На это размышление взглянули как на опровержение материализма, да, быть может, оно и имело это в виду. Но оно кажется мне недостаточным для этого; оно не попадает, собственно, в тот пункт, в котором материализм уязвим, по крайней мере попадает только неуверенно и мимоходом. Материалистический философ мог бы ответить на это возражение следующим образом: судя по тем объяснениям, спорный пункт между нами и автором «Пределов естествознания» заключается лишь в том, объяснимы ли явления сознания из материальных условий или нет; мы утвердительно отвечаем на этот вопрос, он отрицательно. Напротив, мы вполне согласны в том, что сознание зависимо от материальных условий; и он чувствует себя много выше «догм и гордых старостью философем» с их верою в особую душевную субстанцию; и он думает, что «в тысяче случаев материальные условия влияют на духовную жизнь».

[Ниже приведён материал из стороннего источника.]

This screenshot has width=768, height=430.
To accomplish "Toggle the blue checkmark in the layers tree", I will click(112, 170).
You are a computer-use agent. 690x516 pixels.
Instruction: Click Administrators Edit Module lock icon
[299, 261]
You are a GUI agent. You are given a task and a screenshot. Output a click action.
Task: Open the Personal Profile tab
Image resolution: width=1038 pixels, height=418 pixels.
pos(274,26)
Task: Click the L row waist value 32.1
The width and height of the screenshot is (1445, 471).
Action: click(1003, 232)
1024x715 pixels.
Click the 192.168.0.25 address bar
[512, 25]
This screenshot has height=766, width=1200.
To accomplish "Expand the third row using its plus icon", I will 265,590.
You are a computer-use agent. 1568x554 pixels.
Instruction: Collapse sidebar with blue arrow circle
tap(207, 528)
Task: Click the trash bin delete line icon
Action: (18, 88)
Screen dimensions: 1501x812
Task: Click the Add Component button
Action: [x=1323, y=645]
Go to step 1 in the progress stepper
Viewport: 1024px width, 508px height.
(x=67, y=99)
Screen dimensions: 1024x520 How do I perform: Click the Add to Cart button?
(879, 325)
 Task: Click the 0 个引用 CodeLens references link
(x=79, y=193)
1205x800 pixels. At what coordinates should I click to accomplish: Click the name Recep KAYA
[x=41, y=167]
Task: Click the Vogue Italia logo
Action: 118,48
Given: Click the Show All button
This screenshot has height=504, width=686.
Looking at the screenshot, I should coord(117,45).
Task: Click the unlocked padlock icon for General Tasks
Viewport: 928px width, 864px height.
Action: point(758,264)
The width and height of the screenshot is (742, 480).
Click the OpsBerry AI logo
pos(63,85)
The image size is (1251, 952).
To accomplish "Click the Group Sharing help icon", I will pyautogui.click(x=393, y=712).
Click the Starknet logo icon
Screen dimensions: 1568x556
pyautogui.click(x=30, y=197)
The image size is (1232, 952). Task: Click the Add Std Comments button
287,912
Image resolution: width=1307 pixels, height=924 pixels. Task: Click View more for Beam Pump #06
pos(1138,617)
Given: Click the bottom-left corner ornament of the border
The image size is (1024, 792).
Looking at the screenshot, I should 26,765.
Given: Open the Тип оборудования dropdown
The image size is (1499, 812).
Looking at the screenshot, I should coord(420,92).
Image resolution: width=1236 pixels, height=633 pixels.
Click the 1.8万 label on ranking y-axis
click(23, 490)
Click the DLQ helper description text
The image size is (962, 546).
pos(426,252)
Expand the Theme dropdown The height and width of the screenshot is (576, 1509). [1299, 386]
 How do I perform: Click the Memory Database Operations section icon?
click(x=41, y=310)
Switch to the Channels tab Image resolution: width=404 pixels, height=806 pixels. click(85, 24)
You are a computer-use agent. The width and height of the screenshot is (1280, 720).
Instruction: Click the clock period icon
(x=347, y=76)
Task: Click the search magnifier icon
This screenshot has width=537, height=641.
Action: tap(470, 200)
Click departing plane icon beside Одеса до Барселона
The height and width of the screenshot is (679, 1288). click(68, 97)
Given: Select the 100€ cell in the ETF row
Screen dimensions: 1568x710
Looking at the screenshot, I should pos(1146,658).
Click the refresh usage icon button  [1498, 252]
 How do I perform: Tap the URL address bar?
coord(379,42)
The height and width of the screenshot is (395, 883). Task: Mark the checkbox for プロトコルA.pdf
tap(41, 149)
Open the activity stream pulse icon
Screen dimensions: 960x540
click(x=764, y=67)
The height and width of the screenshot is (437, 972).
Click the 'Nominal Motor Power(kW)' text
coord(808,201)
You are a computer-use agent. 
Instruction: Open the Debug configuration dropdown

Для его непринужденного взгляда не представляется никакого основания сомневаться в том, что «чувственные впечатления сообщаются так называемой душе» (стр. 45), и ему напрашивается догадка, что душа возникла, как постепенный продукт известных материальных комбинаций» (стр. 47); говоря о фогтовском сравнении мысли с выделением органа, он не находит ничего достойного порицания в том взгляде, что «душевная деятельность представляется как продукт материальных условий мозга. Ошибочным ему кажется только то, что это пробуждает представление, будто душевную деятельность так же легко объяснить в ее природе из строения мозга, как при достаточном прогрессе знания можно было бы объяснить выделение из строения железы» (стр. 50). Итак, камнем преткновения служит не факт обусловленности, а только ее понятность; мы знаем, что движения причиняют явления сознания, только вопрос: как, – остается загадочным навеки.